**Gegeven opdracht 1**. Uit welk jaar stamt volgens de tekst over spraaksynthese de DECTalk die Stephen Hawking zijn stem gaf?
**Gegeven opdracht 2**. Ga verder met de tekst over spraaksynthese, aansluitend op de laatste zin.

**Bron**.
★ ★ ★ ★ ★ ★ ★

Schematische weergave van het circuit van de Voder.

Bell labs presenteerde in 1961 een nieuwe doorbraak: John Kelly Jr, Carol Lochbaum en Lou Gerstman waren erin geslaagd met een IBM 704 computer een spraaksynthesizer te maken en deze vervolgens het liedje Daisy Bell te laten zingen5)6). Dit was overigens de inspiratie voor de kwaadaardige supercomputer HAL 9000 in 2001: A Space Odyssey. De eerste volledige Engelse text-to-speech machine, een apparaat dat ingevoerde tekst direct kan omzetten in spraak, werd daarna in 1968 Japan ontwikkeld door een team van het Nationaal Elektrotechnisch Laboratorium onder leiding van Noriko Umeda7).

Een text-to-speech machine is tevens wat de aan ALS lijdende wetenschapper Stephen Hawking zijn kenmerkende stem gaf. Dit apparaat was de DECTalk uit 1984, gebaseerd op onderzoek van Dennis H. Klatt en tevens gemodelleerd naar zijn eigen stem8). De DECTalk engine wordt ook gebruikt voor de chatfunctie van NASA’s videogame Moonbase Alpha uit 2010 en dit groeide zelfs uit tot een bescheiden meme. Als je ooit, verdwaald in het content-moeras van YouTube, een cover van een liedje uit een anime gezongen door een primitieve computerstem met een bijbehorende video vol astronautenpakken bent tegengekomen was de zanger hoogstwaarschijnlijk de DECTalk engine uit Moonbase Alpha9). Dit zijn high-effort memes: zang programmeren in DECTalk is namelijk geen sinecure. In tegenstelling tot normale spraak, die gewoon ingetypt kan worden, moet zang ingevoerd worden in fonemen: fonetische representaties van lettergrepen die in het geval van DECTalk-berichten gekoppeld moesten worden aan de nootduur en toonhoogte10). Het liedje “Happy Birthday” moest daardoor op deze manier ingeprogrammeerd worden:

 [:phoneme on]
[hxae<300,10>piy<300,10> brr<600,12>th<100>dey<600,10> tuw<600,15> yu<1200,14>_<120>]
[hxae<300,10>piy<300,10> brr<600,12>th<100>dey<600,10> tuw<600,17> yu<1200,15>_<120>]
[hxae<300,10>piy<300,10>
brr<600,22>th<100>dey<600,19>dih<600,15>rdeh<600,14>ktao<600,12>k_<120>_<120>]
[hxae<300,20>piy<300,20> brr<600,19>th<100>dey<600,15> tuw<600,17> yu<1200,15>] 

De fonemen hxae en piy vormen hier dus samen het woord “happy”, vervolgens eerst de duur van de klank in milliseconden en daarna het nootnummer.

Het direct editen van fonemen is nog steeds een belangrijk deel van het maken van een overtuigende digitale vocal, maar tegenwoordig is dat process gelukkig een stuk minder spartaans dan het voor DECTalk is.

★ ★ ★ ★ ★ ★ ★

**Gegevens**.
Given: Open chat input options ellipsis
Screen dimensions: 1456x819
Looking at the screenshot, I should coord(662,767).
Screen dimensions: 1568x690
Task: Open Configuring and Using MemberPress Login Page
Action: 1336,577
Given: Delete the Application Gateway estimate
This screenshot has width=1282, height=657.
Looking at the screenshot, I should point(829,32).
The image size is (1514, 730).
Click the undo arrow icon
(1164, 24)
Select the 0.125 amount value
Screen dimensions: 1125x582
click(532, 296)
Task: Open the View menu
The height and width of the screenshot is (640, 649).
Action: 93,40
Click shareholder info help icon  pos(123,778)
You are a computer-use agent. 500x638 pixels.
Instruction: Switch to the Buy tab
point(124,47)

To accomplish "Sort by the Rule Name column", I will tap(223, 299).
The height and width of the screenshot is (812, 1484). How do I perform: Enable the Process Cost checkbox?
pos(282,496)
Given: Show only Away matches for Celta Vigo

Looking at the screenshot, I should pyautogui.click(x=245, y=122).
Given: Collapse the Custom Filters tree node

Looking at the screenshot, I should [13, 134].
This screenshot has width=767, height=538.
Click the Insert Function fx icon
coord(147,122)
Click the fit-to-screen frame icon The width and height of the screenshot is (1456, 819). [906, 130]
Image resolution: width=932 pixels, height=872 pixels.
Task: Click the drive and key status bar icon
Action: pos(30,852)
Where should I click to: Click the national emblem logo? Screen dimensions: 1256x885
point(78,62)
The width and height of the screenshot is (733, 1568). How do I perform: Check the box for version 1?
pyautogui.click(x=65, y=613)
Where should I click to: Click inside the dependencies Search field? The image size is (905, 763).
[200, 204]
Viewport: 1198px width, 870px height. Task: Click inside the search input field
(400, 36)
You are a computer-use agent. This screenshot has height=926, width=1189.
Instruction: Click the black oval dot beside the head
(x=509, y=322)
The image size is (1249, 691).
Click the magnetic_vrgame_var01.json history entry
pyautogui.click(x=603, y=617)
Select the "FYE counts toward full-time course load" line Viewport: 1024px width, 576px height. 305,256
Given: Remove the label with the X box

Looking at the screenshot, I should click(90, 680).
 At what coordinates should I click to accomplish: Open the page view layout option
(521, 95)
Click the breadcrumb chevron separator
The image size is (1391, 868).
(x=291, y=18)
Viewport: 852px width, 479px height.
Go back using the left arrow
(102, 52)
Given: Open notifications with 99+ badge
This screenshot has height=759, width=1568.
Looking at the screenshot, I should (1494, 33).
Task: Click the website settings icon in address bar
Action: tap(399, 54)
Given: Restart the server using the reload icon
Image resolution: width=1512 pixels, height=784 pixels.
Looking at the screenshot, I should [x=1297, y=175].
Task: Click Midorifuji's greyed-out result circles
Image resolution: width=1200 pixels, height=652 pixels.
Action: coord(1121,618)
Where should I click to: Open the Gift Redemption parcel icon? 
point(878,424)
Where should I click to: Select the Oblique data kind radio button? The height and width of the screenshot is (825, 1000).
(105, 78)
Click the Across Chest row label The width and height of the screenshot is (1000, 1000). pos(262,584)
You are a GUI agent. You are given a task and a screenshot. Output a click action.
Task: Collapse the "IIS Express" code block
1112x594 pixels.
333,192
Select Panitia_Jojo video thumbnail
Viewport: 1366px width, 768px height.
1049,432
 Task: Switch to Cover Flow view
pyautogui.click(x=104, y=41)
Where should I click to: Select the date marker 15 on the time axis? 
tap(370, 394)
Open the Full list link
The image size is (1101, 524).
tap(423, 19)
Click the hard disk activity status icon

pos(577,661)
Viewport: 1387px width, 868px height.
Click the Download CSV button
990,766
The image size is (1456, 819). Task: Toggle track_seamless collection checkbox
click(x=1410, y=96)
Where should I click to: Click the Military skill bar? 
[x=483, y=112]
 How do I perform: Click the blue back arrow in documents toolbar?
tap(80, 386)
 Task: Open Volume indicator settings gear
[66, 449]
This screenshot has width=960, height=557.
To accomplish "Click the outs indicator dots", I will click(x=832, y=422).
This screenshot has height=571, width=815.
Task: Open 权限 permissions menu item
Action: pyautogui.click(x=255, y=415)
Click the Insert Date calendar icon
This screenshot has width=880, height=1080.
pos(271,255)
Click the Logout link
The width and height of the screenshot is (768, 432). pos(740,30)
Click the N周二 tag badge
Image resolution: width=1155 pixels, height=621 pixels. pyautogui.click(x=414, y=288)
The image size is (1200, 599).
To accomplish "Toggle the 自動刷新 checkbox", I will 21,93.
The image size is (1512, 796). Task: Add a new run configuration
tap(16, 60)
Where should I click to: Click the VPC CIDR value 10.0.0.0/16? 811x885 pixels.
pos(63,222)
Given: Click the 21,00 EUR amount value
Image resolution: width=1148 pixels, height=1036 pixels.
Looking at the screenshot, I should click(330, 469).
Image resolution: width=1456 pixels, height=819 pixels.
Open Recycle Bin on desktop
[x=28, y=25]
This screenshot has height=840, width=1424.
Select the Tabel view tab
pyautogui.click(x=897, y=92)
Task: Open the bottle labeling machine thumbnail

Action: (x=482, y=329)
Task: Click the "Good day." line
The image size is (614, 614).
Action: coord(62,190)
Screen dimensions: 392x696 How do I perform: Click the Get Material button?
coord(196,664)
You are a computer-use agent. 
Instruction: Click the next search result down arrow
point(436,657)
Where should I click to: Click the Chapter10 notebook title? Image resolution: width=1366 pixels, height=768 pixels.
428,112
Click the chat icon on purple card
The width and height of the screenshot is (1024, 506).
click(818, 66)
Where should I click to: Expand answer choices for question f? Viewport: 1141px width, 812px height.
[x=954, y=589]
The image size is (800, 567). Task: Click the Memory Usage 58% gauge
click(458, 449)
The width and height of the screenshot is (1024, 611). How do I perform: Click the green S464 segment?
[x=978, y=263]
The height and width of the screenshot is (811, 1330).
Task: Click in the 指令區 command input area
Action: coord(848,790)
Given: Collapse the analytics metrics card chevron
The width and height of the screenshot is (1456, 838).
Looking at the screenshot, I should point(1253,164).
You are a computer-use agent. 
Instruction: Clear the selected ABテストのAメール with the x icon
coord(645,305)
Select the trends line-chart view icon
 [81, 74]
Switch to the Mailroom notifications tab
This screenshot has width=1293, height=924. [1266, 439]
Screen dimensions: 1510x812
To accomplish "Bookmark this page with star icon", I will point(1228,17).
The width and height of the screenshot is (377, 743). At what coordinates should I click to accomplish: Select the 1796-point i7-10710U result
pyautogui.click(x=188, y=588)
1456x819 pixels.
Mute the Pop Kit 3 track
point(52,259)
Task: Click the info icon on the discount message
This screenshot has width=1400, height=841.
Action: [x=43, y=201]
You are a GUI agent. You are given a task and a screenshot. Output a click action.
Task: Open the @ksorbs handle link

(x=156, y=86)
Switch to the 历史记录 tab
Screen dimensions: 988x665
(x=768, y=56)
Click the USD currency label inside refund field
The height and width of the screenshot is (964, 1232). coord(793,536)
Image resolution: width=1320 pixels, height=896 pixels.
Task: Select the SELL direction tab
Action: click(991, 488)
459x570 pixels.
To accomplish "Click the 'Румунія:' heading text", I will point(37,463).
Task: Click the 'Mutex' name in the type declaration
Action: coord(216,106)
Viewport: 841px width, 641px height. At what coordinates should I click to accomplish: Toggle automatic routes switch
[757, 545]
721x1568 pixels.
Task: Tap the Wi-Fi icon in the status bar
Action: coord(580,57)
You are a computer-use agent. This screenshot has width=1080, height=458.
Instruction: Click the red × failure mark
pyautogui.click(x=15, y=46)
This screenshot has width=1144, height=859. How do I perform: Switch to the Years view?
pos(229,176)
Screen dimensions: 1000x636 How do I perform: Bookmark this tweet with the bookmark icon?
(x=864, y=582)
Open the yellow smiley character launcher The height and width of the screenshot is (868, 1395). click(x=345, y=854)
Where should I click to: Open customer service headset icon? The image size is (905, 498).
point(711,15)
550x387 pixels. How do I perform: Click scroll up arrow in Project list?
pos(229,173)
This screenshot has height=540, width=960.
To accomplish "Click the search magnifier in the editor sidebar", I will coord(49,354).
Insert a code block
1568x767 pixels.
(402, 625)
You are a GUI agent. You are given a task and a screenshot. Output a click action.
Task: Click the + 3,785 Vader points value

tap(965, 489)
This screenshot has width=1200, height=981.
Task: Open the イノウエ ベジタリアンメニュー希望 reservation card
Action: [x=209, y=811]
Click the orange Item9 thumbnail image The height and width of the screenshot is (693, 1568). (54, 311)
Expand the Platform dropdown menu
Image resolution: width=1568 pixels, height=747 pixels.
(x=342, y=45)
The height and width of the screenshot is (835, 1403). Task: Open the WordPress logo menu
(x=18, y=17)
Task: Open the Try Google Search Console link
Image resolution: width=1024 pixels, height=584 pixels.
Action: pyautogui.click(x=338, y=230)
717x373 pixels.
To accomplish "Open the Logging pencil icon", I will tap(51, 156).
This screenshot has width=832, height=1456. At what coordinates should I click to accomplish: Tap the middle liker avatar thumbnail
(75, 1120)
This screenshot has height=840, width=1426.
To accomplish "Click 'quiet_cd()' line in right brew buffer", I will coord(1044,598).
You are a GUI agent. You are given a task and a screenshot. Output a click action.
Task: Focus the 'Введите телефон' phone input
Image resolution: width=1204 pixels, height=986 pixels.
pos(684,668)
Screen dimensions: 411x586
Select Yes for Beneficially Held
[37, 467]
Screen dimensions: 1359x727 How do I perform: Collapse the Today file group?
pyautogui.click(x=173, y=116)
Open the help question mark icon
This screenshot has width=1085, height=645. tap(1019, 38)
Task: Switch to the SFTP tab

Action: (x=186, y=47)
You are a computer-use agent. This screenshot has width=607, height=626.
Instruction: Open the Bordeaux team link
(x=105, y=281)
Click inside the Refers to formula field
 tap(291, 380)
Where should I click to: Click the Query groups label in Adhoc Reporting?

★ ★ ★ ★ ★ ★ ★

**Geschreven antwoord 1**. De DECTalk stamt uit 1984.

**Geschreven antwoord 2**.
DECTalk was een tijd lang alleen verkrijgbaar als een aparte hardware module die weliswaar met via een seriële communicatiepoort op een computer kon worden aangesloten, maar in 1982 verkocht Don’t Ask Software al het programma “Software Automatic Mouth” (S.A.M.) voor de Commodore 64, Apple II en de Atari 8 bit-homecomputers. De DAC’s van deze oude apparaten waren echter nog zo primitief dat het resultaat vaak vooral veel distortion was.

Alle systemen die we tot nu toe behandeld hebben, zijn bedoeld voor spraak in plaats van zang, en daar is een goede reden voor: dit soort systemen hebben een hele duidelijke commerciële toepassing. Text-to-speech machines zijn de omroepers op stations, de simpelste versie ervan zitten in pratend kinderspeelgoed en ze geven een stem aan mensen die vanwege een handicap niet kunnen praten. Totdat muziekgigant Yamaha Vocaloid uitbracht waren er echter nog geen spraaksynthesizers die puur bedoeld waren voor muzikale doeleinden.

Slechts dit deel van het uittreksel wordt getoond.